The Utah Supreme Court has upheld a lower court finding that customer mailing lists should be taxed, a decision that makes a real-estate marketer liable for more than $7,750 in back taxes.
At issue was whether the lease or sale of information conveyed by a tangible medium, such as mailing lists, should be taxed as a personal property transaction, according to the state Supreme Court opinion released Wednesday.The unanimous ruling stated that the gummed mailing labels and magnetic tapes purchased by Mark O. Harolden were worth more to him than the cost of the materials used to convey the information.
"A Picasso painting is personal property, but its value is hardly the value of the canvas, the frame and the paint.
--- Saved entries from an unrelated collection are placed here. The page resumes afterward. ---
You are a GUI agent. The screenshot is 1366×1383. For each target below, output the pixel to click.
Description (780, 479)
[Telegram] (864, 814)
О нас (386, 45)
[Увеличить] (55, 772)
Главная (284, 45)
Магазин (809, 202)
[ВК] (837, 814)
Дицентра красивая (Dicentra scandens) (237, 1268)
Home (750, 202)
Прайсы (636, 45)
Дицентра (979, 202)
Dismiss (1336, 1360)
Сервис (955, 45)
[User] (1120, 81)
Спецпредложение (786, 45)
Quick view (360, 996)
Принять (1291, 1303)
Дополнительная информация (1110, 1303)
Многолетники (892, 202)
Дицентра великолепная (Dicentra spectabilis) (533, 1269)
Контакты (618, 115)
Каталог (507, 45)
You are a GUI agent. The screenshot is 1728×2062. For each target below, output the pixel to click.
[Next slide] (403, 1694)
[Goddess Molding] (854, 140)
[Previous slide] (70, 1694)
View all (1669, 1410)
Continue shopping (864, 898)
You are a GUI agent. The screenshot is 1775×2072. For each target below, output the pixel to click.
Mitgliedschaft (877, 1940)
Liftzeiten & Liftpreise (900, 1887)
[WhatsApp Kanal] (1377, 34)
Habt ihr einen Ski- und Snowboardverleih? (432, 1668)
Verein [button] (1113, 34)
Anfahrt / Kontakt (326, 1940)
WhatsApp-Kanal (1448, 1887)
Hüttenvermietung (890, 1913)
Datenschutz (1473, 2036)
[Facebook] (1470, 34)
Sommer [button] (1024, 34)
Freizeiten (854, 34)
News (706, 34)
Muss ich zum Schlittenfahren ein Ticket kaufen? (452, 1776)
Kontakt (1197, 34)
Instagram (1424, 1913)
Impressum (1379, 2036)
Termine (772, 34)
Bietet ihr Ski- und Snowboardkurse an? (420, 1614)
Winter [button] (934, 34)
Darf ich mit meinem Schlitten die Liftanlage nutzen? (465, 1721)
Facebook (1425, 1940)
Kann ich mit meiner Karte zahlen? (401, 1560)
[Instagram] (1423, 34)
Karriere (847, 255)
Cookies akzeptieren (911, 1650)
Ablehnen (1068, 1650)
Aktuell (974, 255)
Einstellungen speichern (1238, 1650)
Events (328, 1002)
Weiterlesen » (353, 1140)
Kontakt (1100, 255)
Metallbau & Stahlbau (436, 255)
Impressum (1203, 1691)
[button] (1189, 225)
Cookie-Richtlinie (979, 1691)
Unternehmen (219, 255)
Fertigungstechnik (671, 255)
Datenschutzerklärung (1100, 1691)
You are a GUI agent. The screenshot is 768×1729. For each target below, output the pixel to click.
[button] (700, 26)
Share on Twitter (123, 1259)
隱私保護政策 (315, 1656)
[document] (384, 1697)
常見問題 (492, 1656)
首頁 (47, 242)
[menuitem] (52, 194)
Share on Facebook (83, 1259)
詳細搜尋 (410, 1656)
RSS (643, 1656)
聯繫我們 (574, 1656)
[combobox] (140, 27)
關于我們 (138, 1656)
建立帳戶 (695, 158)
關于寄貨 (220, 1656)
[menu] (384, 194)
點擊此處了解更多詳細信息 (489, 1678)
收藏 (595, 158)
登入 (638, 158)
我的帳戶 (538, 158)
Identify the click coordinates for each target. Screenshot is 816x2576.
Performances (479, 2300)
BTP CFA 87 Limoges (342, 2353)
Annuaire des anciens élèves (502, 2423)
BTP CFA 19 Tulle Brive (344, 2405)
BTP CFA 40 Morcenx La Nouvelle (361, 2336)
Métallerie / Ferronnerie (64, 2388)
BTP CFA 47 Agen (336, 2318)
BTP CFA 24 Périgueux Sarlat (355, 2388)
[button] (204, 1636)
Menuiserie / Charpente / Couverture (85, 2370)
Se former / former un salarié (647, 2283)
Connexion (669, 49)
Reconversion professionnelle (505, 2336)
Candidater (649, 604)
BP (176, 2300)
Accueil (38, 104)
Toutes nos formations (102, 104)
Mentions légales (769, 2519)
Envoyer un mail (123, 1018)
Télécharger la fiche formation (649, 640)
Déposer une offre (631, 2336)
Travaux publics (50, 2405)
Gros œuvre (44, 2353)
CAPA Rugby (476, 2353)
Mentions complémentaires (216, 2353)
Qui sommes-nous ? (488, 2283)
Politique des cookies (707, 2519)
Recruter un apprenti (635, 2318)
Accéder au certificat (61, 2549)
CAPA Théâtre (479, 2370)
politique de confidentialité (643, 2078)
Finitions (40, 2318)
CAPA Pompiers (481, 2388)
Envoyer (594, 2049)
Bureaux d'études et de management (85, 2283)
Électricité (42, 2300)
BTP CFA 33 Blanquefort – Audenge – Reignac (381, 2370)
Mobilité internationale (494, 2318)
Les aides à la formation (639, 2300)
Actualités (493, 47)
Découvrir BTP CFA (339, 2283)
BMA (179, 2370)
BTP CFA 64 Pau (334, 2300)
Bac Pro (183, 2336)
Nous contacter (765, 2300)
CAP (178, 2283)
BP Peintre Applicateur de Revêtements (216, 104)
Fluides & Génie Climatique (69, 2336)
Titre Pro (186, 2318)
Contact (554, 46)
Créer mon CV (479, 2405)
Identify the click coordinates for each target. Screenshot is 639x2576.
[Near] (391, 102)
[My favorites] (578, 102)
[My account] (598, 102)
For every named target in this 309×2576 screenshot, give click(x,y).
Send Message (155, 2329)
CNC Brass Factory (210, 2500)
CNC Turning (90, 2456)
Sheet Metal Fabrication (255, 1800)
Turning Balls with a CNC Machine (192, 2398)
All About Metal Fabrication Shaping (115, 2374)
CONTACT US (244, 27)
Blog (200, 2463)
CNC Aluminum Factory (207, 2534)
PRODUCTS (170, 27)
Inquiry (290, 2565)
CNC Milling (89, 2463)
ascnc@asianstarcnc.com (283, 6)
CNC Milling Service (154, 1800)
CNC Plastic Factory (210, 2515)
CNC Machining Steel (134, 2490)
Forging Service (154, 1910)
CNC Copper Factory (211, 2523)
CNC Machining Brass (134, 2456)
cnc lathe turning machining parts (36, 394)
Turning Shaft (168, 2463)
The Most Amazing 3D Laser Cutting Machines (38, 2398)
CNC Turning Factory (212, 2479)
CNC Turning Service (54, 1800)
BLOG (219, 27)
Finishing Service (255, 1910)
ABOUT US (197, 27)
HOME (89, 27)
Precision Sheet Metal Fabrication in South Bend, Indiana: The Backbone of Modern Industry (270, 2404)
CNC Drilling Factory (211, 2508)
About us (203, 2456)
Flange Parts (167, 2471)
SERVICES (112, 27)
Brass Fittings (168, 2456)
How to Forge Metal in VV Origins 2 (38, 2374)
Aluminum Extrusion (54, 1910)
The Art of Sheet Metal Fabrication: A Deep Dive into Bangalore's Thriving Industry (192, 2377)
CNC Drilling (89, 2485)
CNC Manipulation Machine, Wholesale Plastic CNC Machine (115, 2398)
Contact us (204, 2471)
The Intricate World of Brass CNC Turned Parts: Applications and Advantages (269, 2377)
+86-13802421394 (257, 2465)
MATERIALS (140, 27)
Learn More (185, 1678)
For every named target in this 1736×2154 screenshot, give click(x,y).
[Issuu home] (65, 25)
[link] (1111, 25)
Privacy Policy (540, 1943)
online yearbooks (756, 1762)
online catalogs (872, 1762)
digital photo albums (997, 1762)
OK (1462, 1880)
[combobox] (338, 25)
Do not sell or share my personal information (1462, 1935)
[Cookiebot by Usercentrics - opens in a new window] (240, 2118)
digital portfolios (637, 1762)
Any number of other examples prove the same point," the opinion said.
Haroldsen uses direct mail advertising to contact potential customers for his business, which is selling books and tapes on real estate investment as well as conducting seminars.
The customer lists in question were purchased or leased during a three-year period that began in July 1979 from seven companies and three list owners, all located outside Utah.
The companies put together the lists based on the demographics of people most likely to be interested in Haroldsen's products and seminars.
Haroldsen argued that the mailing lists could not be considered personal property under state law and said the money he spent on them were for the efforts to compile them.
Third District Court Judge Timothy R. Hanson agreed with the Tax Commission that the lists were personal property for tax purposes and found that compiling the lists took little expertise on behalf of the companies.
The ruling affirms a Utah State Tax Commission order holding Haroldsen liable for $7,750 plus interest in taxes.